Task to carry out:
Restate all the data word for word, leaving nothing out.

Supplied records:

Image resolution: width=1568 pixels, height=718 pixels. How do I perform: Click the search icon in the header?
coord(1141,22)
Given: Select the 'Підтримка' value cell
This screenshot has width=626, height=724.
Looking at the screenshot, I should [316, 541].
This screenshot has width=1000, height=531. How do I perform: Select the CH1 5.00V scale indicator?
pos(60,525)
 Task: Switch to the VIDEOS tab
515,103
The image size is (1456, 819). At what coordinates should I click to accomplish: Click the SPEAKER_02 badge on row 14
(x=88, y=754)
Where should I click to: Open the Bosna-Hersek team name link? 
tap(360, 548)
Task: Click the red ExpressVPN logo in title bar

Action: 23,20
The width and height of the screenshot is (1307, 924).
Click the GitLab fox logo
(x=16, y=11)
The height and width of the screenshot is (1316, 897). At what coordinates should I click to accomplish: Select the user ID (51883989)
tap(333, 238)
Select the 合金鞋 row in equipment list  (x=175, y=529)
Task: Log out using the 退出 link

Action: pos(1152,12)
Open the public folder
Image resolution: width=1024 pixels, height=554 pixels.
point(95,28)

Answer to the exercise:
Image resolution: width=1568 pixels, height=718 pixels. How do I perform: Click the search icon in the header?
coord(1141,22)
Given: Select the 'Підтримка' value cell
This screenshot has width=626, height=724.
Looking at the screenshot, I should [316, 541].
This screenshot has width=1000, height=531. How do I perform: Select the CH1 5.00V scale indicator?
pos(60,525)
 Task: Switch to the VIDEOS tab
515,103
The image size is (1456, 819). At what coordinates should I click to accomplish: Click the SPEAKER_02 badge on row 14
(x=88, y=754)
Where should I click to: Open the Bosna-Hersek team name link? 
tap(360, 548)
Task: Click the red ExpressVPN logo in title bar

Action: 23,20
The width and height of the screenshot is (1307, 924).
Click the GitLab fox logo
(x=16, y=11)
The height and width of the screenshot is (1316, 897). At what coordinates should I click to accomplish: Select the user ID (51883989)
tap(333, 238)
Select the 合金鞋 row in equipment list  (x=175, y=529)
Task: Log out using the 退出 link

Action: pos(1152,12)
Open the public folder
Image resolution: width=1024 pixels, height=554 pixels.
point(95,28)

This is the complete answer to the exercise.